Here's one for all you math / word problem wizards out there.

(While this might sound like a homework problem, it's actually a
conceptualization of
a problem I'm trying to solve at work.)

Assume that you have N groups of N different colored stones (e.g., 4 groups of 4 
different colors, 8 groups of 8 different colors).  Just to make the
description easier
let's say we have 4 groups of 4 different colors: so we have 4 red, 4
blue, 4 green,
and 4 yellow stones.

Put all the stones into a pile and randomly break that 1 pile into 4
piles of 4 stones
each.  Each pile will now have a random number of red, blue, green,
and yellow stones
in it.  Let each pile be the stones for 1 column.

Your job is to arrange each pile / column of stones into a 4 by 4 matrix so that no
color APPEARS TWICE IN THE SAME ROW.

Here's an example.

Pile 1: R B G G			// All these must appear in column 1
Pile 2: R B B Y			// All these must appear in column 2
Pile 3: G Y Y Y			// All these must appear in column 3
Pile 4: R R B G			// All these must appear in column 4

Here is 1 possible arrangement:

R Y G B
B R Y G
G B Y R
G B Y R

Note that each color only appears ONCE in each row.

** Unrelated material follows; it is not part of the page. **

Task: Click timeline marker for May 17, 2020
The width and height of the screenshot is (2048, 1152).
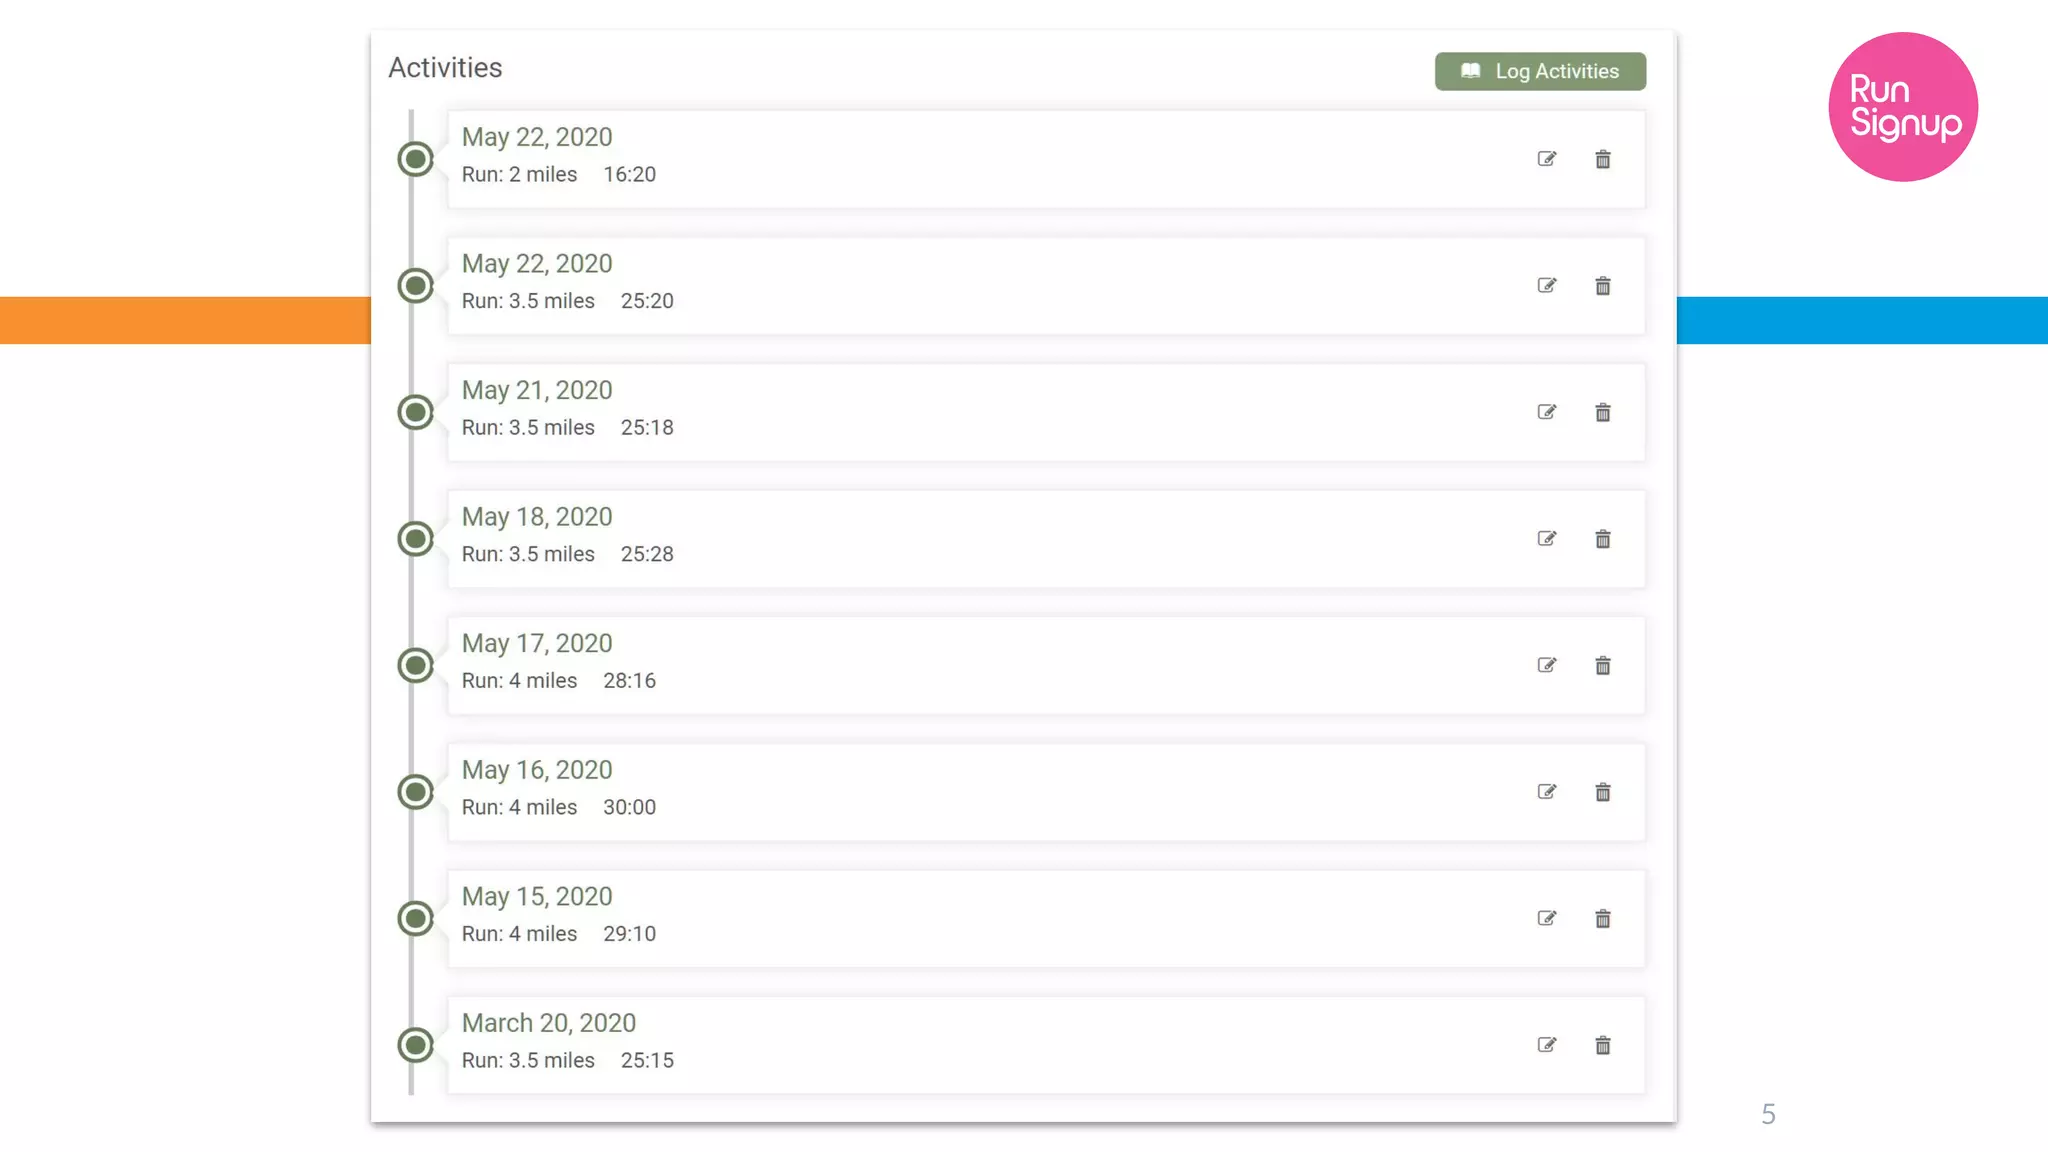Action: [416, 665]
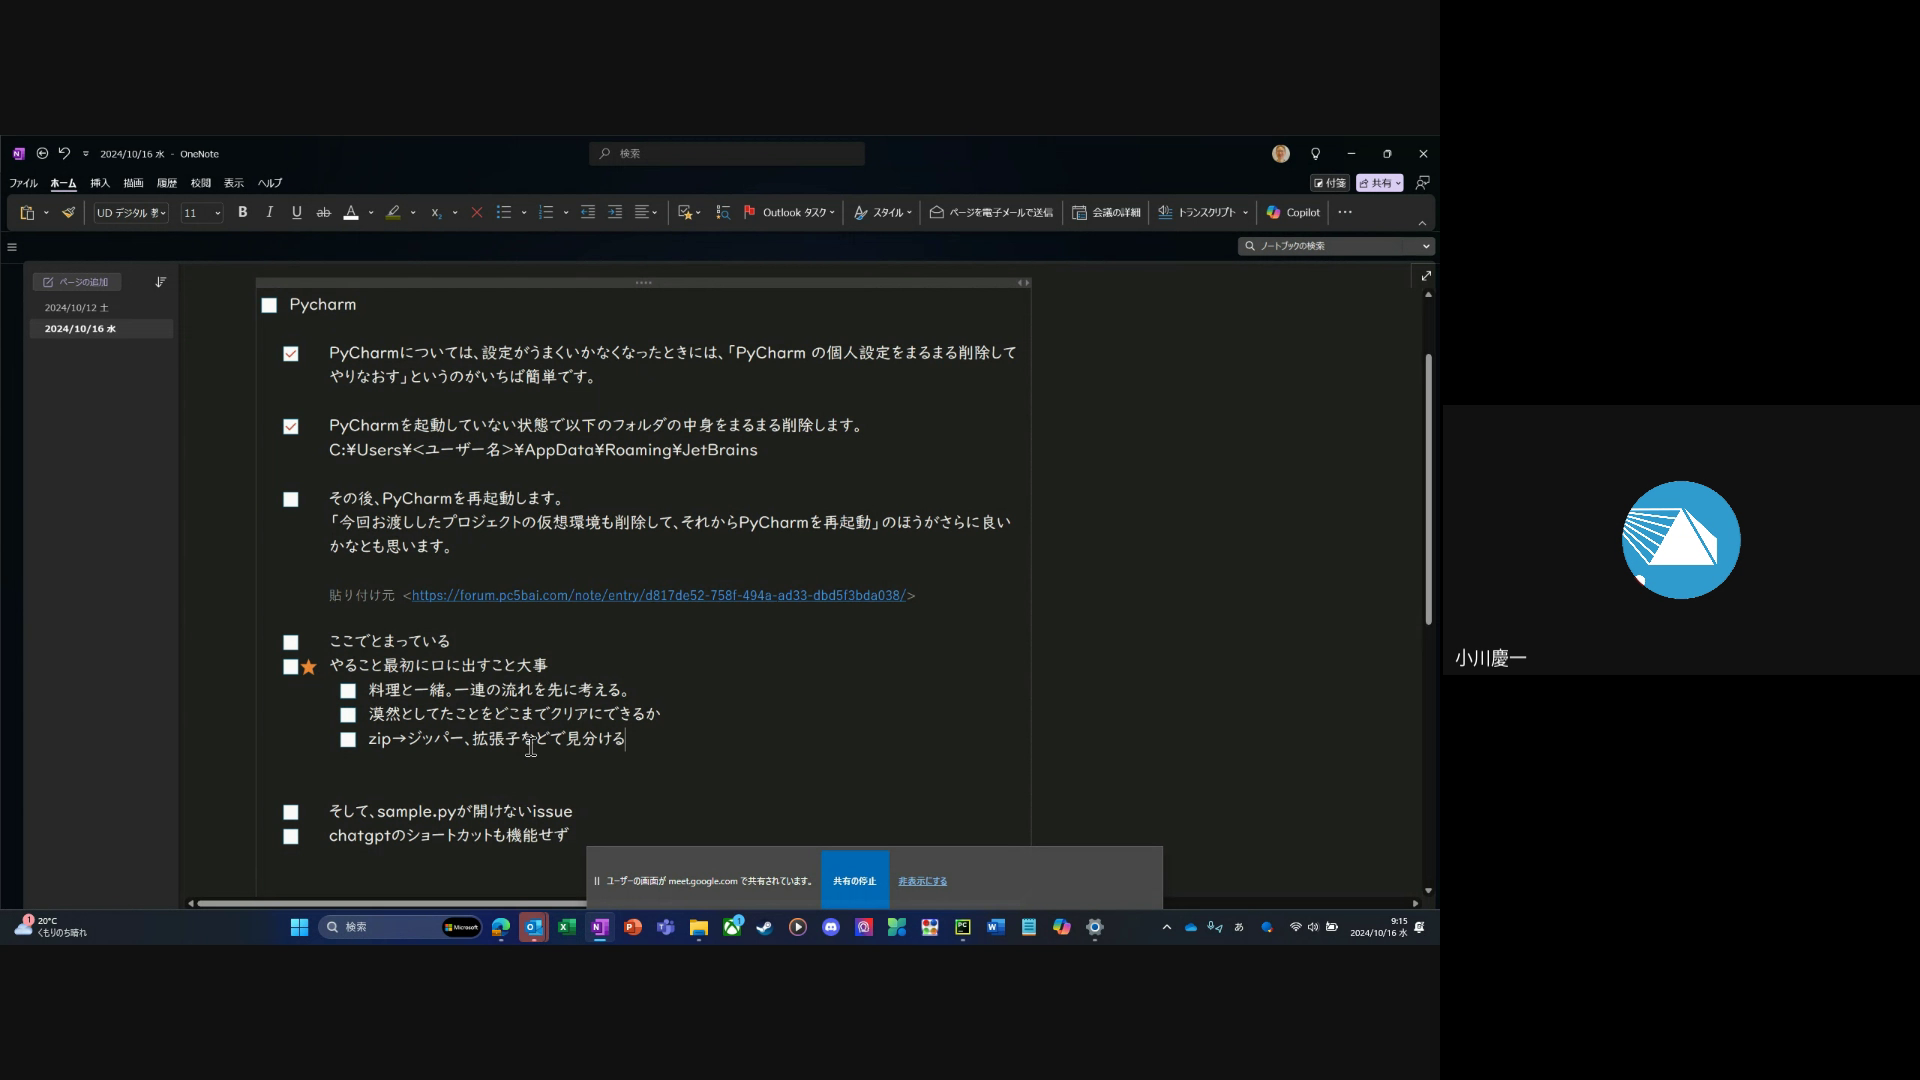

What I want is either a program or an algorithm that can be easily turned into a
program that solves this problem in the general case.  The input to
the program will
be N piles of N different colored stones.  The output of the program should be a 
2-dimensional array similar to the answer to the example program.

One other thing: the solution should be efficient.  A brute force
approach on a 4 x 4
arrangement wouldn't take much time, but my real goal is to have an
efficient solution
to the 8 by 8 case.  Brute force on the 8 x 8 case would take too long.  I want the
WORST case on the 8 x 8 case to be under 2 seconds on a modern Windows machine.

J.